Google on Monday disclosed {that a} high-severity security flaw impacting an open-source Qualcomm part utilized in Android gadgets has been exploited within the wild.
The vulnerability in query is CVE-2026-21385 (CVSS rating: 7.8), a buffer over-read within the Graphics part.
“Reminiscence corruption when including user-supplied information with out checking accessible buffer house,” Qualcomm stated in an advisory, describing it as an integer overflow.
The chipmaker stated the flaw was reported to it by Google’s Android Safety staff on December 18, 2025. Prospects had been notified of the security defect on February 2, 2026.
There are at the moment no particulars on how the vulnerability is being exploited within the wild. Nonetheless, Google acknowledged in its month-to-month Android security bulletin that “there are indications that CVE-2026-21385 could also be beneath restricted, focused exploitation.”
Google’s March 2026 replace incorporates patches for a complete of 129 vulnerabilities, together with a important flaw within the System part (CVE-2026-0006) that might result in distant code execution with out requiring any extra privileges or person interplay. In distinction, Google addressed one Android vulnerability in January 2026 and none final month.

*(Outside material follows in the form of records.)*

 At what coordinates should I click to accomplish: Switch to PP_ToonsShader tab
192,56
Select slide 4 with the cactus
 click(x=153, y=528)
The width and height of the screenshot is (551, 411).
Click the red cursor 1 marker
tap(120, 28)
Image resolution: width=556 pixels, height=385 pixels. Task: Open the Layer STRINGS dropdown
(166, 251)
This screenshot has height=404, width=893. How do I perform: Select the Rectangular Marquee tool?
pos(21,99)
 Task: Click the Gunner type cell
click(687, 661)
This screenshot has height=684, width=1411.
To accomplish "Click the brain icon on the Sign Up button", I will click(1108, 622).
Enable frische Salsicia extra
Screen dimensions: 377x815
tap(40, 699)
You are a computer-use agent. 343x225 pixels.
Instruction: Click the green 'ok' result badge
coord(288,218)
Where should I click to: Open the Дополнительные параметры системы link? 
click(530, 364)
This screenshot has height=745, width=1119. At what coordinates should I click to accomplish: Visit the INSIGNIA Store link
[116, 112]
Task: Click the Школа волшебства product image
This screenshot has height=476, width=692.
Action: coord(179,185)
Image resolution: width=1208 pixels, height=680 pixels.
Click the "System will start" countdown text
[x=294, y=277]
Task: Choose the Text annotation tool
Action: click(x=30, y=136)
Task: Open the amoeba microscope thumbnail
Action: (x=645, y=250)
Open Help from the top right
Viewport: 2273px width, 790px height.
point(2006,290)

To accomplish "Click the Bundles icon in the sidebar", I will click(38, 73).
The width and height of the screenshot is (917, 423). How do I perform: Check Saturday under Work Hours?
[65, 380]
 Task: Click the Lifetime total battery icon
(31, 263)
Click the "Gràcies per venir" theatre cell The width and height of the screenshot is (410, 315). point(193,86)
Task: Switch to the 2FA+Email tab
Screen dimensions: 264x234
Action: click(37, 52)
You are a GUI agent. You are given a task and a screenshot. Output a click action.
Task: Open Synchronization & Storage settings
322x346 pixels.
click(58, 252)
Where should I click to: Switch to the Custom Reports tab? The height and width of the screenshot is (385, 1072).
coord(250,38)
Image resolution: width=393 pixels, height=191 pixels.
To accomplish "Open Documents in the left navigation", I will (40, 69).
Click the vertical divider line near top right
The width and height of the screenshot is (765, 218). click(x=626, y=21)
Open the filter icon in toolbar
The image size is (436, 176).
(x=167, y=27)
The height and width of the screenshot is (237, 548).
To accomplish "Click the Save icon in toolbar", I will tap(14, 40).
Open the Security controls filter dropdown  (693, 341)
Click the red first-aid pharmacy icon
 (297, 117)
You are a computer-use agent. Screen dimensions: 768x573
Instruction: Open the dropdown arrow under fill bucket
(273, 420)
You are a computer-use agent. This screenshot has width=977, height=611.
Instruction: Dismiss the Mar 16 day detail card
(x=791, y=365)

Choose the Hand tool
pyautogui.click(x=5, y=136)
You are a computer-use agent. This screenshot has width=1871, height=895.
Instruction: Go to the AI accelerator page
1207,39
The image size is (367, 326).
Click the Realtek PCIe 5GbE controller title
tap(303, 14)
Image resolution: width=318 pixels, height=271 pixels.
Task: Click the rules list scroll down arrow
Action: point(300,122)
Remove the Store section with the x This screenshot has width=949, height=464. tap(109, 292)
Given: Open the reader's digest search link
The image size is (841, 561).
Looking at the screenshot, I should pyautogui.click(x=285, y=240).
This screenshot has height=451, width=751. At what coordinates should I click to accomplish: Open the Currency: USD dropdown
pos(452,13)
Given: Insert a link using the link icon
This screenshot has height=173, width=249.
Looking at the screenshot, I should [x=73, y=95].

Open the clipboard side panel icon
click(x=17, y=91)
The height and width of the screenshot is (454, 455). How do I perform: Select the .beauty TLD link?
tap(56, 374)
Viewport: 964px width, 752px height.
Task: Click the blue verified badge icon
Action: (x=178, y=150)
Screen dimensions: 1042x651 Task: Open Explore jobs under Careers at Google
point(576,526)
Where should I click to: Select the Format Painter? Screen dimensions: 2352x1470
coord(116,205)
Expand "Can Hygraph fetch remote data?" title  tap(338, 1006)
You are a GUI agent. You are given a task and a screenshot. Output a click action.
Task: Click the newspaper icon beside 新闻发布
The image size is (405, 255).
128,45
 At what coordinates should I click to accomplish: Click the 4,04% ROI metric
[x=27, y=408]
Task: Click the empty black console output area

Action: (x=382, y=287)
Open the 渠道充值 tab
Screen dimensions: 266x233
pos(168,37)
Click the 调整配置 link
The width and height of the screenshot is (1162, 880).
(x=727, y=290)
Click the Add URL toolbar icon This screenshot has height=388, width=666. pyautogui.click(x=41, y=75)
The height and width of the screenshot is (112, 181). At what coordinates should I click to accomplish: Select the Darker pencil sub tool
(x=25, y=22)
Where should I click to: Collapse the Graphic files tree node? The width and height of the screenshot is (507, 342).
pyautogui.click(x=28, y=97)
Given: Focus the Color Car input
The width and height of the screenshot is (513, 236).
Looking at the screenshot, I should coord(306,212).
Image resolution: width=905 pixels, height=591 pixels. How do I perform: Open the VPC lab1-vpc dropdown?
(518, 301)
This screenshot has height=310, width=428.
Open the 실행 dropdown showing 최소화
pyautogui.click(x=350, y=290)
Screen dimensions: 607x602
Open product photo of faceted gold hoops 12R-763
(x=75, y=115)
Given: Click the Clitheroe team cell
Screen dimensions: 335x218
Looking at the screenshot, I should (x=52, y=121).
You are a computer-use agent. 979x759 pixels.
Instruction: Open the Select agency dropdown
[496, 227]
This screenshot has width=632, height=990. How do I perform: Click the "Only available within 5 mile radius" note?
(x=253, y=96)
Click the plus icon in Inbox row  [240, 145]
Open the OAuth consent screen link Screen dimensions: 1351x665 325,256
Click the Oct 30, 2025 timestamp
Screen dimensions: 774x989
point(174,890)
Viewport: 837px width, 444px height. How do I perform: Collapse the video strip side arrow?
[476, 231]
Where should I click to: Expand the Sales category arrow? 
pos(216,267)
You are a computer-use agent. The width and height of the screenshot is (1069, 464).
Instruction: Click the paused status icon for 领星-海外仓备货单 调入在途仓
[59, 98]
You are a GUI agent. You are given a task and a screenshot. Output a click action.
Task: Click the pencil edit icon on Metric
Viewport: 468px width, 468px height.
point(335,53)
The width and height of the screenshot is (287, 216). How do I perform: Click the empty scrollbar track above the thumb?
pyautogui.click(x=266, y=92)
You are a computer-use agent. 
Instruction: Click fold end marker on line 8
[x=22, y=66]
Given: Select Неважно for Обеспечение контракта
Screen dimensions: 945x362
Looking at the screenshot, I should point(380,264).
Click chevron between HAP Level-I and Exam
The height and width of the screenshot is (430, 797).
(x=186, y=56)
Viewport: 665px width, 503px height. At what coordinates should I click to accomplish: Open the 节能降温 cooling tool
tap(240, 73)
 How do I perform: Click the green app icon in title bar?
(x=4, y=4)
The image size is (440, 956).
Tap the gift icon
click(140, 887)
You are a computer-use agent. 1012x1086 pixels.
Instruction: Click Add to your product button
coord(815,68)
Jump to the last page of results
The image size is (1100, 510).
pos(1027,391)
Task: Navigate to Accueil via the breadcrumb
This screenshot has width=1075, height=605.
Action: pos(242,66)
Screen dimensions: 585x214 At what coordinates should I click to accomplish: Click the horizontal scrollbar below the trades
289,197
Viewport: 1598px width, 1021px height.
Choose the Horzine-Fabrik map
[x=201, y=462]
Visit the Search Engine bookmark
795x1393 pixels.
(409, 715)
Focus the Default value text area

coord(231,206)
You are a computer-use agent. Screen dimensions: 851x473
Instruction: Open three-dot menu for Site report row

Additionally patched by Google are a number of critical-rated bugs: a privilege escalation bug in Framework (CVE-2026-0047), a denial-of-service (DoS) in System (CVE-2025-48631), and 7 privilege escalation flaws in Kernel elements (CVE-2024-43859, CVE-2026-0037, CVE-2026-0038, CVE-2026-0027, CVE-2026-0028, CVE-2026-0030, and CVE-2026-0031).
The Android security bulletin contains two patch ranges – 2026-03-01 and 2026-03-05 – to offer Android companions the pliability to deal with frequent vulnerabilities on totally different gadgets extra shortly.
The second patch stage contains fixes for Kernel elements, in addition to these from Arm, Creativeness Applied sciences, MediaTek, Qualcomm, and Unisoc.